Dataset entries
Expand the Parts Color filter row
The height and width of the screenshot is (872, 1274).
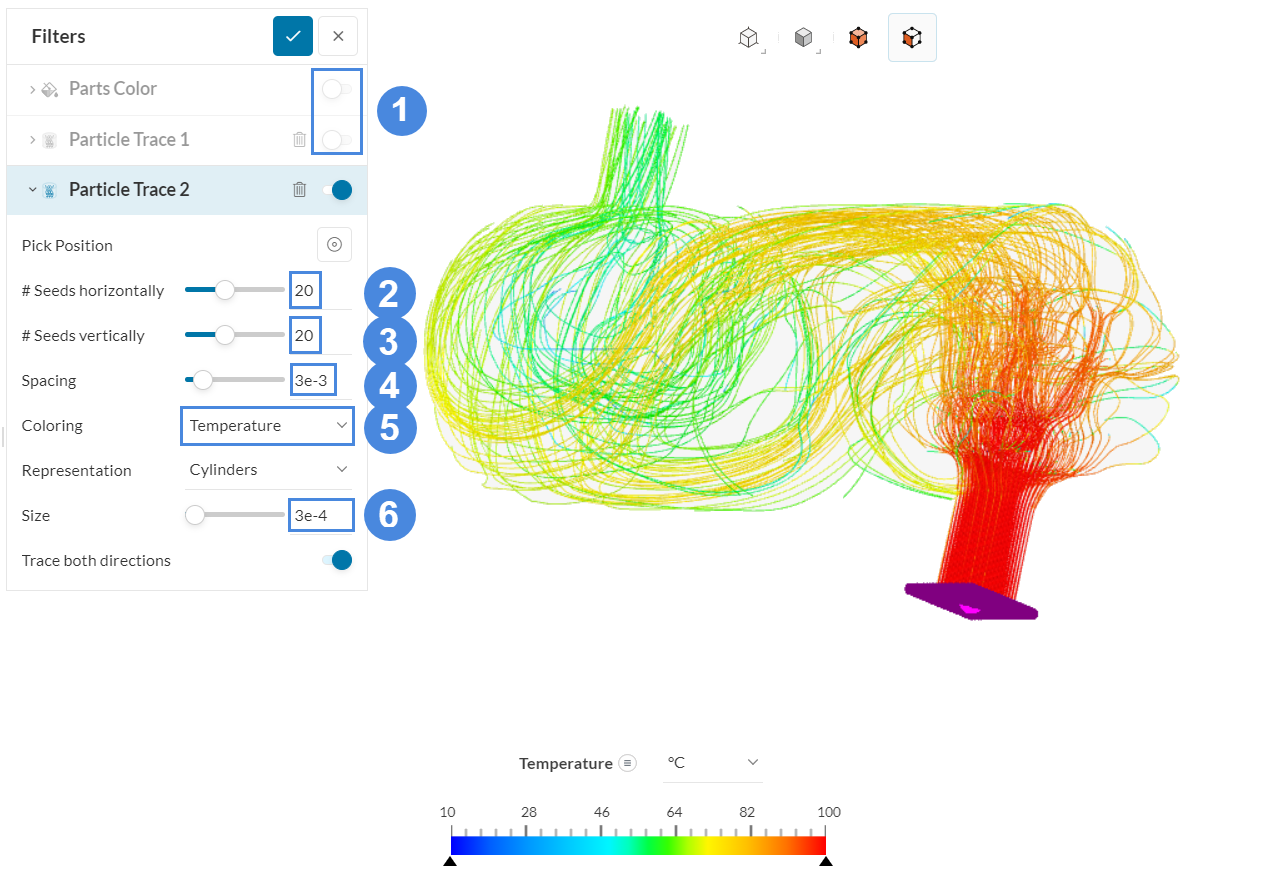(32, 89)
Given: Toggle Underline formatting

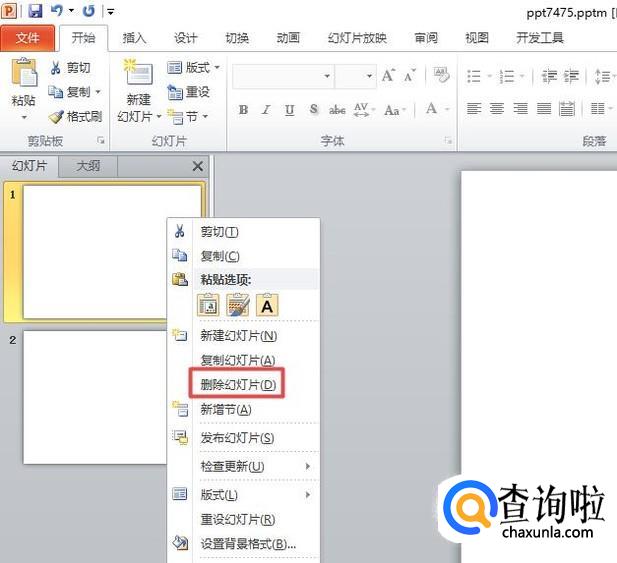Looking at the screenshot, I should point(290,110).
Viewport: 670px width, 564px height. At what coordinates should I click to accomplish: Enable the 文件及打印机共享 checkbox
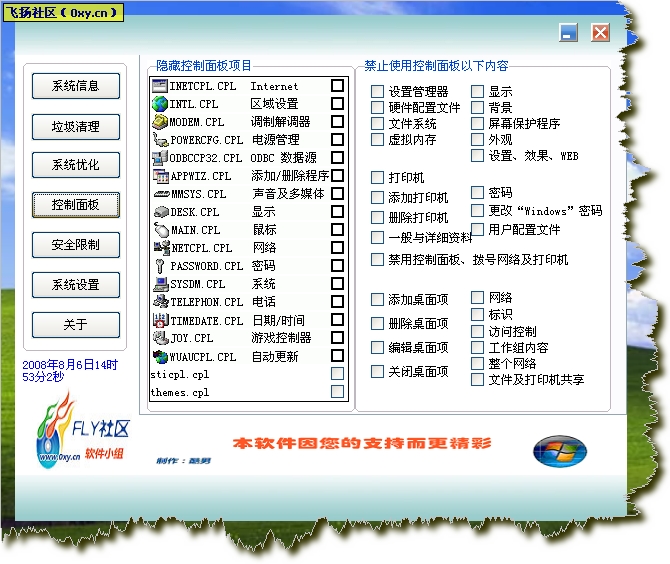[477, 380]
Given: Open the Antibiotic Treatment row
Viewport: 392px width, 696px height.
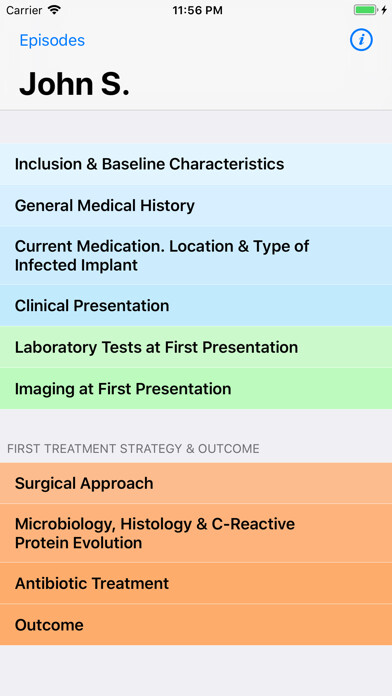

Direction — Reproduce every line of the material above verbatim, omitting the pictures.

Exercise response —
Expand the Parts Color filter row
The height and width of the screenshot is (872, 1274).
(32, 89)
Given: Toggle Underline formatting

Looking at the screenshot, I should point(290,110).
Viewport: 670px width, 564px height. At what coordinates should I click to accomplish: Enable the 文件及打印机共享 checkbox
[477, 380]
Given: Open the Antibiotic Treatment row
Viewport: 392px width, 696px height.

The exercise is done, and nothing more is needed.